最後の田植えに汗 子ども減り20年で幕 山形・大蔵「冒険学校」

園児や保護者と一緒に手作業で苗を植える大場さん(左)

 山形県最上町在住の冒険家大場満郎さん(66)が代表を務める「アースアカデミー冒険学校」の田植え体験が25日、同県大蔵村の四ケ村(しかむら)の棚田で行われた。冒険学校は毎年米作りを行ってきたが、地域の子ども減少に伴い、今秋の稲刈りで終了する。
 村の保育園児と保護者、山形大生ら約40人が参加。

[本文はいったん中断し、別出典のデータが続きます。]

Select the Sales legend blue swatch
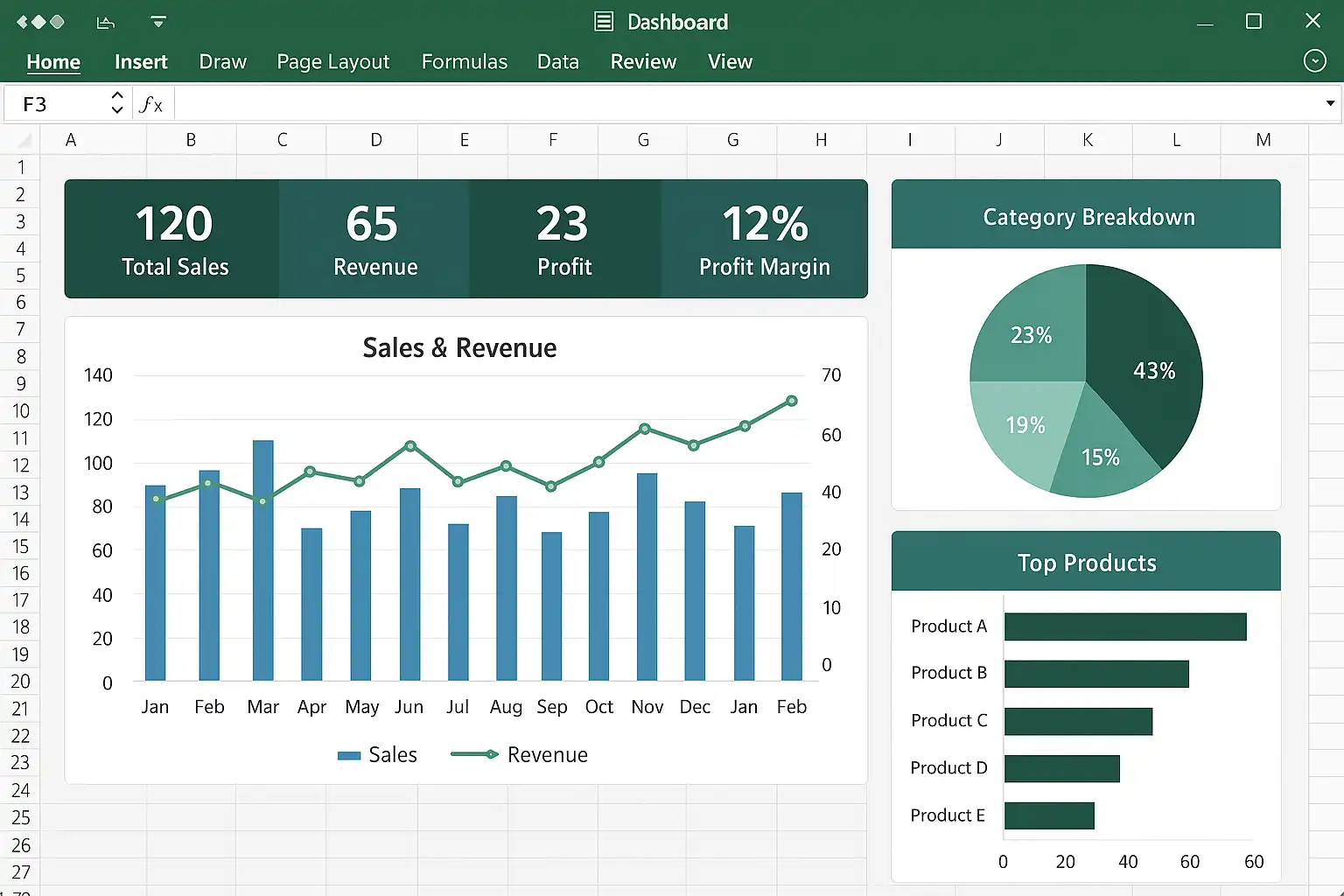Screen dimensions: 1344x896 coord(349,755)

農業佐藤勝さん(72)方の水田5.7アールに農具の型枠を転がして目印を付け、大場さんと約2時間かけて手作業でうるち米「里のゆき」の苗を植えた。作業後、田植え時の伝統食というホオの葉で包んだきな粉ご飯を味わった。
 冒険学校の米作りは20年目。子どもたちの生きる力を育もうと、無農薬栽培に賛同した佐藤さん方の棚田で地域の人々と始めた。しかし、近くの保育所が昨年度で休園するなど参加する子どもが年々減り、今年秋の収穫で終了するという。
 同村の会社員長南貴幸さん(32)は4人きょうだいの末娘の美里ちゃん(5)と参加。「上の子3人も田植えを楽しみ、貴重な経験になった。最後だと思うと寂しくなる」と語った。
 大場さんは「北極の単独歩行横断で死にそうなほど苦しんだ時、古里の自然が頭に浮かんで生きる力をくれた。米作りは今年で終えるが、これからも自然の素晴らしさを子どもたちに伝えたい」と話した。